A rule, for example, might sound like this: “It is indecent for a girl to call a boy first.” The subtext of this taboo reads: “Never marry a man you love more than he loves you. Let your husband love you: this way you will be in a more advantageous position. Ultimately, the message that the daughter absorbs may turn out to be even deeper and more dramatic: do not fall deeply in love and expect equally strong love in return.

By focusing on painful moments, we can determine which “chapters” from the mother’s “rule book” have absorbed especially well.

How can this “rule book” be rewritten? First of all, consider scenarios in which we notice that we think, speak and act like our mother. “When I feel anxiety or insecurity, I immediately hear my mother’s pessimistic voice,” admits 36-year-old Natalia. And her grouchy intonation: “I knew, I knew that I shouldn’t buy this / come here / agree to this adventure. And why did we do it? What were we even thinking about?”

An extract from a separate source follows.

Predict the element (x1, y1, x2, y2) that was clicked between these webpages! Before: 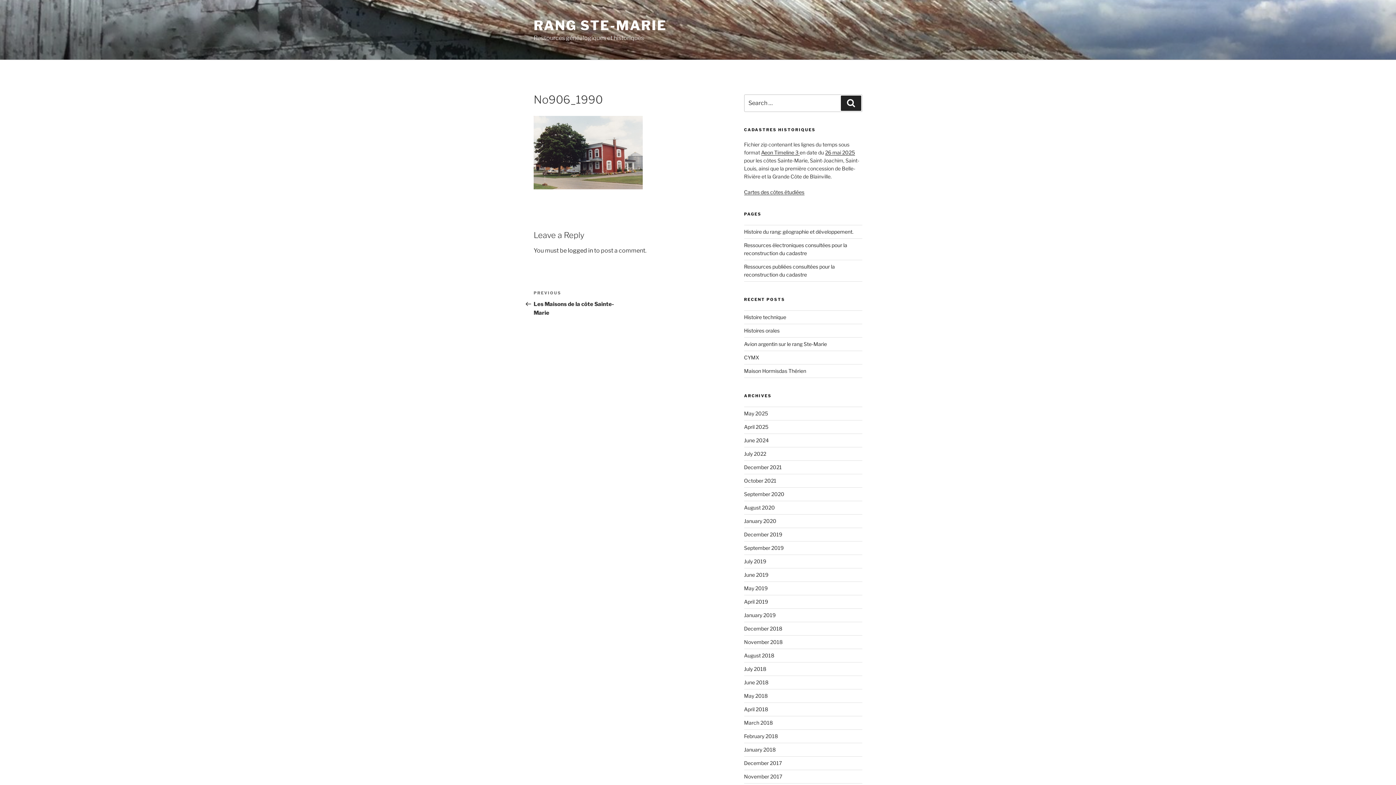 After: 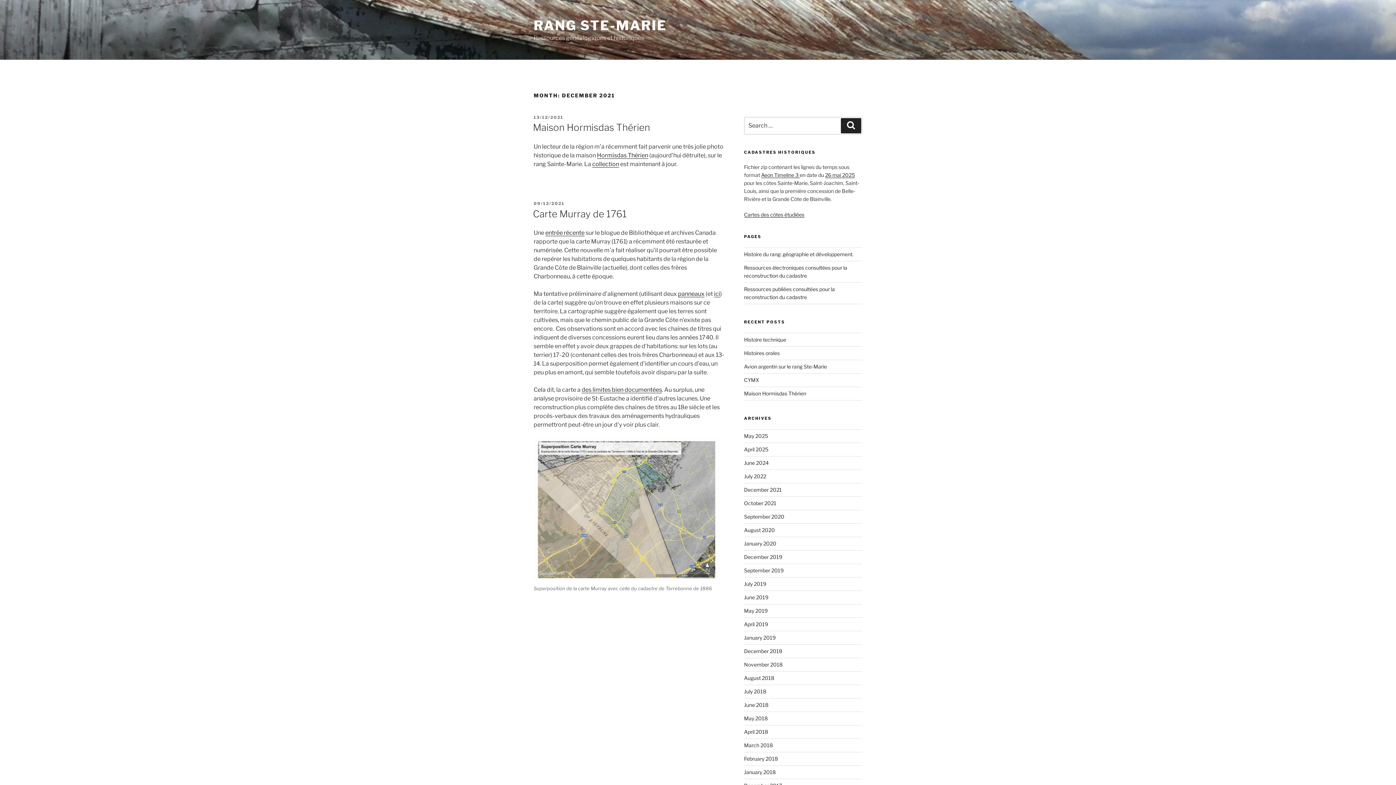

By focusing on painful moments, we can determine which particular “chapters” from the mother’s “rule book” we absorbed especially well. It will be useful for someone to describe in detail in the diary those situations in which the reactions suddenly begin to repeat the mother’s, and then analyze what these scenarios have in common.

“I noticed that I hear my mother’s voice at those moments when I’m worried about some important event in the future or at work, or when I’m going to spend a large amount of money – in general, when I feel that I can’t control the situation,” says Natalya. Once you have identified the key circumstances, you can look for ways to respond to them differently, to find arguments in favor of the opposite point of view.

But this work will make sense only in one case: if we are ready to perceive our mother not as an all-powerful and overwhelming being. And not as perfection itself, inaccessible to criticism. But as a whole person, with all its advantages and disadvantages. Then, having discovered its strengths and weaknesses, to fully realize their own capabilities and resources in this ongoing dialogue.


About the Expert: Stephen Poulter is a clinical psychologist and family therapist who has authored several books, including The Father Factor: How Your Father’s Legacy Affects Your Career and The Mother Factor: How Your Mother’s Emotional Legacy Affects Your Life (both Prometheus Books , 2006, 2008).